The 53rd New York State Legislature, consisting of the New York State Senate and the New York State Assembly, met from January 5 to April 20, 1830, during the second year of Enos T. Throop's governorship, in Albany.

==Background==
Under the provisions of the New York Constitution of 1821, 32 senators were elected on general tickets in eight senatorial districts for four-year terms. They were divided into four classes, and every year eight Senate seats came up for election. Assemblymen were elected countywide on general tickets to a one-year term, the whole Assembly being renewed annually.

State Senator Robert Bogardus resigned on May 4, 1829, leaving a vacancy in the First District.

At this time, there were three political parties: the "Jacksonians" (supporting President Andrew Jackson; led by U.S. Secretary of State Martin Van Buren), the "Anti-Jacksonians" (the former supporters of John Quincy Adams, opposing Jackson and the Albany Regency), and the "Anti-Masons". In New York City, a Workingmen's Party appeared, and polled a large number of votes, winning a seat in the Assembly. In 1830, the Anti-Jacksonians re-organized as the National Republican Party (supporting Henry Clay for the presidency).

==Elections==
The state election was held from November 2 to 4, 1829. Alpheus Sherman, Jonathan S. Conklin (both 1st D.), Nathaniel P. Tallmadge (2nd D.), William Dietz (3rd D.), Isaac Gere (4th D.), Alvin Bronson (5th D.), Levi Beardsley (6th D.), Albert H. Tracy (8th D.) and Assemblyman Thomas Armstrong (7th D.) were elected to the Senate. Tracy was an Anti-Mason; the other eight were Jacksonians.

==Sessions==
The legislature met for the regular session at the Old State Capitol in Albany on January 5, 1830, and adjourned on April 20.

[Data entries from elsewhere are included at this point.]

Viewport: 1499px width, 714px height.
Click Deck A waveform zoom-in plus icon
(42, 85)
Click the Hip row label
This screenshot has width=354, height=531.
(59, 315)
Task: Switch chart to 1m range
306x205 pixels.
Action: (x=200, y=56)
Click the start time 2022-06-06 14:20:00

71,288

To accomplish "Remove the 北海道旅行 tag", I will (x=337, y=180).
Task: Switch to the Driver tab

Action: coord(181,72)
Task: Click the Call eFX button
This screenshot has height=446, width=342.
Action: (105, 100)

Erastus Root (J) was again elected Speaker, receiving 93 votes against 30 for Francis Granger (A-M); and William M. Oliver (J) was elected president pro tempore of the State Senate.

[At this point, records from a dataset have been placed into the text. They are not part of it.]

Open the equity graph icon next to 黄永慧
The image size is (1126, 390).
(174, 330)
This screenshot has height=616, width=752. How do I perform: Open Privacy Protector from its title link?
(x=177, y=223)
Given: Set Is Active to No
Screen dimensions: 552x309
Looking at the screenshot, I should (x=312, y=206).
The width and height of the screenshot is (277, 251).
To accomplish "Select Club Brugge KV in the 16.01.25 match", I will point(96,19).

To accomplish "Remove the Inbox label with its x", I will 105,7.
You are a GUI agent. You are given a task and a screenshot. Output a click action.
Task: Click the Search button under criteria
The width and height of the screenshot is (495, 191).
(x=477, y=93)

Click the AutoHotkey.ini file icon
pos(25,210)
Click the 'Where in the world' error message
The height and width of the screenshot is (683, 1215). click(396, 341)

On January 8, Conklin and Sherman drew lots to decide which one of the two senators elected in the 1st District would serve the short term, and which one the full term. Conklin drew the short term, and Sherman the full term.

On February 12, the legislature re-elected State Treasurer Abraham Keyser, Jr. (J).

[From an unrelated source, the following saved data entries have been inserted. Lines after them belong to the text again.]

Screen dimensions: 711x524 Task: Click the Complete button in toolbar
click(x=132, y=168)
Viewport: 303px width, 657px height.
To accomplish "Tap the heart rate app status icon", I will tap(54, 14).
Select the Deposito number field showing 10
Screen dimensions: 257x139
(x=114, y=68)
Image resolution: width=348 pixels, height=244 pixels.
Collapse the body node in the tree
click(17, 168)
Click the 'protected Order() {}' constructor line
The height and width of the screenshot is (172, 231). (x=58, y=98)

On April 13, a caucus of Jacksonian legislators, chaired by President pro tem William M. Oliver, resolved to call a state convention, to meet on September 8 at Herkimer, to nominate candidates for governor and lieutenant governor.

On April 16, a meeting of working men at the Old State Capitol in Albany nominated Speaker Erastus Root for governor. Root did neither accept nor decline the nomination for the time being, expecting either to be nominated by Jacksonians and decline, or to be slighted by the Jacksonians and accept. In June, a meeting of the Workingmen's Party at New York City endorsed the Albany nomination, but asked Root to state his position. Root declined, stating that he would support the Jacksonian nominee. The Workingmen then nominated Ezekiel Williams for governor, and Isaac S. Smith for lieutenant governor.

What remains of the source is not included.